A 'Serious' Direction for Video Games
Oct. 28, 2005 — -- In this week's "Cybershake," we take a look at how video games are being developed for more than just fun and entertainment. Plus, we note how some scientists are hoping to literally grow a new source of power.
The $9.9 billion video game business may be all based on the idea of entertainment for the masses. But for hundreds of game developers, hardware makers, researchers, scientists and others, the technologies and theories behind all the fun and games can be serious stuff.
On Oct. 31, the Serious Games Summit gets under way in Washington D.C. Its sole focus: To bring together the computer gaming industry with other experts from various fields for more than just a good time.
"'Serious gaming' is the idea of using [video] gaming technology, gaming theory and those kinds of things to understand complex dynamic processes," says Dr. David Warner, a neuroscientist and one of the principle founders of MindTel, LLC, a technology company in Syracuse, N.Y.
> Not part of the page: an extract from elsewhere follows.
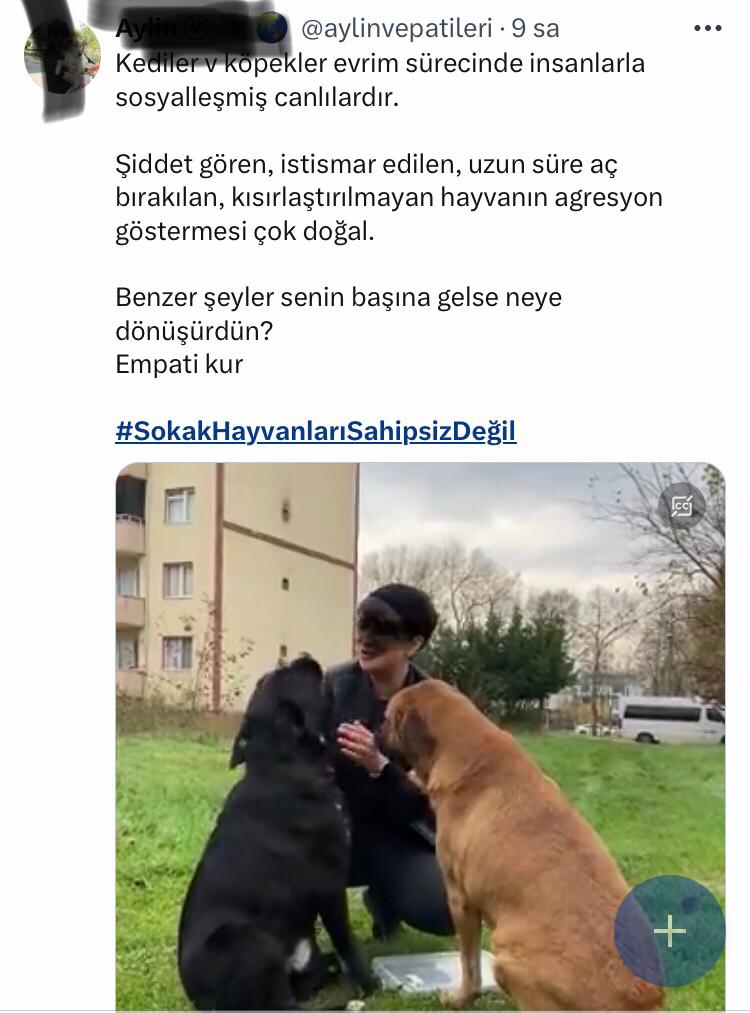The height and width of the screenshot is (1013, 750).
Task: Visit the @aylinvepatileri handle
Action: pos(397,28)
For example, powerful computer hardware and software have been used for years to help train pilots and other operators of complex machines. And as graphical capabilities continue to expand, such simulations have expanded to other areas -- virtual worlds where soldiers can learn how to fight in urban surroundings, or doctors can practice difficult surgical procedures.
But according to Warner, for serious gaming to really take off, developers will have to look beyond current technology -- a point he'll try to stress in his keynote address at the summit.
"From a progress point of view, we really don't stand much further than where we were [in] 1992 or 1993," he says. "There really aren't that many new interface modalities… [and] if you look at the mouse, the human body has so much more capacity to dynamically interact with information."
People learn best, says Warner, when all their senses are engaged and providing their brains with "input."
"If I'm standing in a crowd… I'm not just using my eyes for information. I'm feeling the environment, I'm sensing things, I'm hearing things, I'm smelling things," he says. "We're actually trying to use the body as the interface to the mind."
Warner says that if simulation designers and computer hardware makers could make that leap beyond today's "flinch and twitch" interfaces, there would be "a thousand-fold increase in the capacity for humans to interact with information systems."
"It's the evolutionary step so humans become more connected to the digital environment," he says.